REQUIRED TASK:
Reproduce the passage below on dinosaur body temperature word for word, in full.

QUOTED TEXT:
----
Michael Aranda: If you're a dinosaur fan, you might have noticed that the way we portray them has changed over the years.  I'm not just talking about the feathers.  We used to think of dinosaurs as sluggish, cold-blooded reptilian monsters, and at some point, they became the swift, active hunters of Jurassic Park, more like warm-blooded creatures.  But dinosaurs might not have been either cold-blooded or warm-blooded.  Instead, they were probably a little bit of both. 

Ectothermic, or cold-blooded organisms like reptiles and fish, rely on their environment to warm their bodies, which helps them conserve energy.  Endothermic, or warm-blooded creatures, like birds and mammals, hold their body temperatures steady.  In your case, that's a toasty 37 degrees Celsius.  There are advantages to being warm-blooded, since you can stay active even when it's cold out, but it also takes a lot of energy to maintain that high temperature, which means you need plenty of food.
----
DATASET CONTENT:
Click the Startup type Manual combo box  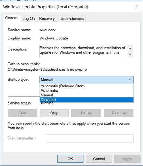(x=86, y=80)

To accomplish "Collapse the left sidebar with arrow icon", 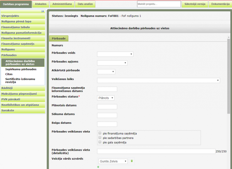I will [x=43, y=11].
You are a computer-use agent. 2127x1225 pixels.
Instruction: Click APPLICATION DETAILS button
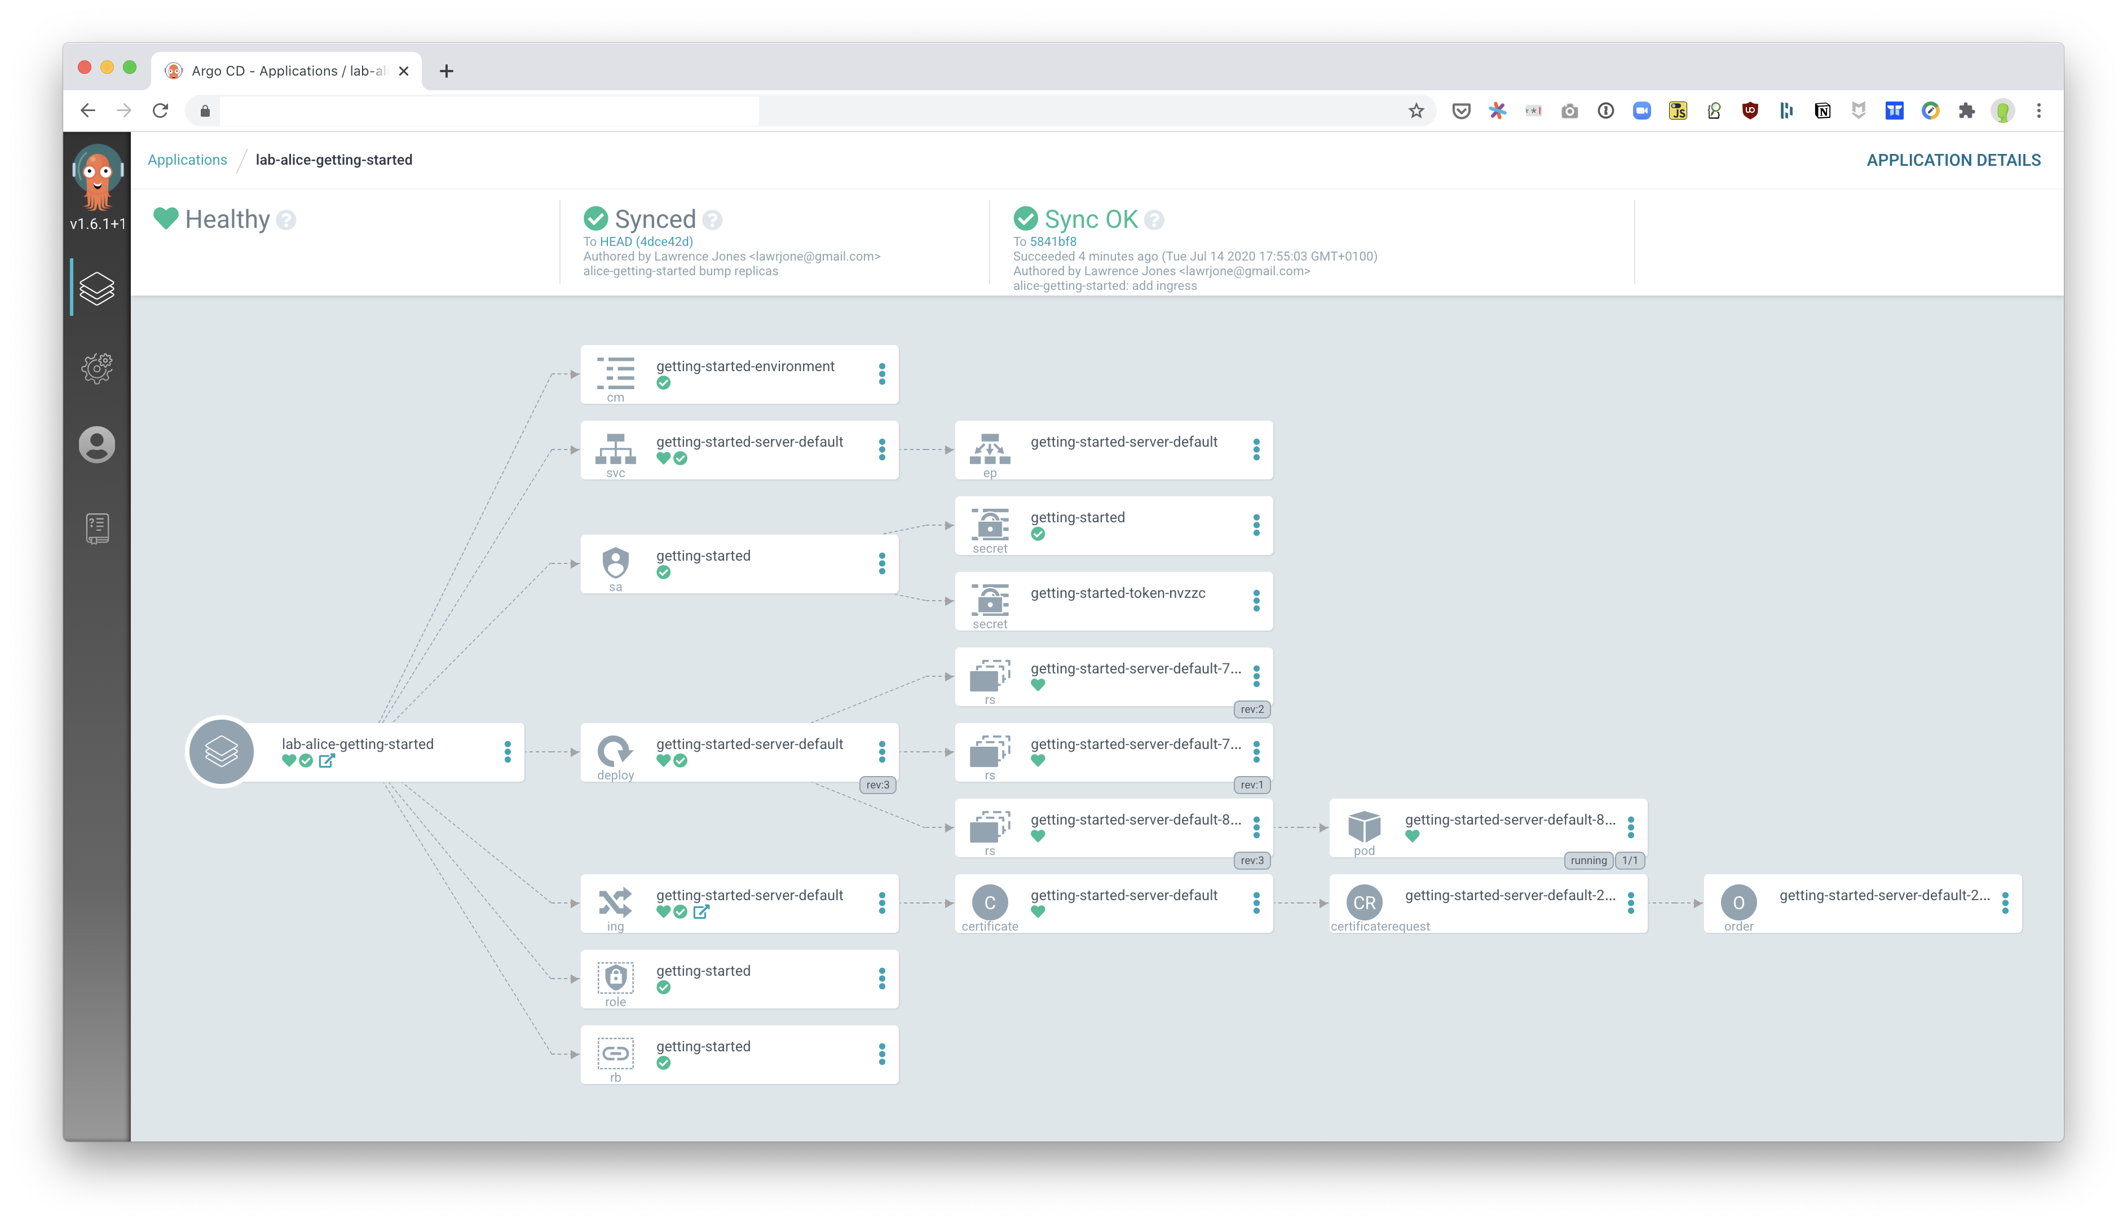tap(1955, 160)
----
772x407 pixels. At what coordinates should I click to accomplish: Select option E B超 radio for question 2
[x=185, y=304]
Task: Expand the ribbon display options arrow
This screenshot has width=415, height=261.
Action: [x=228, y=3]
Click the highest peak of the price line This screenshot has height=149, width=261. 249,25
----
SOLUTION:
Michael Aranda: If you're a dinosaur fan, you might have noticed that the way we portray them has changed over the years.  I'm not just talking about the feathers.  We used to think of dinosaurs as sluggish, cold-blooded reptilian monsters, and at some point, they became the swift, active hunters of Jurassic Park, more like warm-blooded creatures.  But dinosaurs might not have been either cold-blooded or warm-blooded.  Instead, they were probably a little bit of both. 

Ectothermic, or cold-blooded organisms like reptiles and fish, rely on their environment to warm their bodies, which helps them conserve energy.  Endothermic, or warm-blooded creatures, like birds and mammals, hold their body temperatures steady.  In your case, that's a toasty 37 degrees Celsius.  There are advantages to being warm-blooded, since you can stay active even when it's cold out, but it also takes a lot of energy to maintain that high temperature, which means you need plenty of food.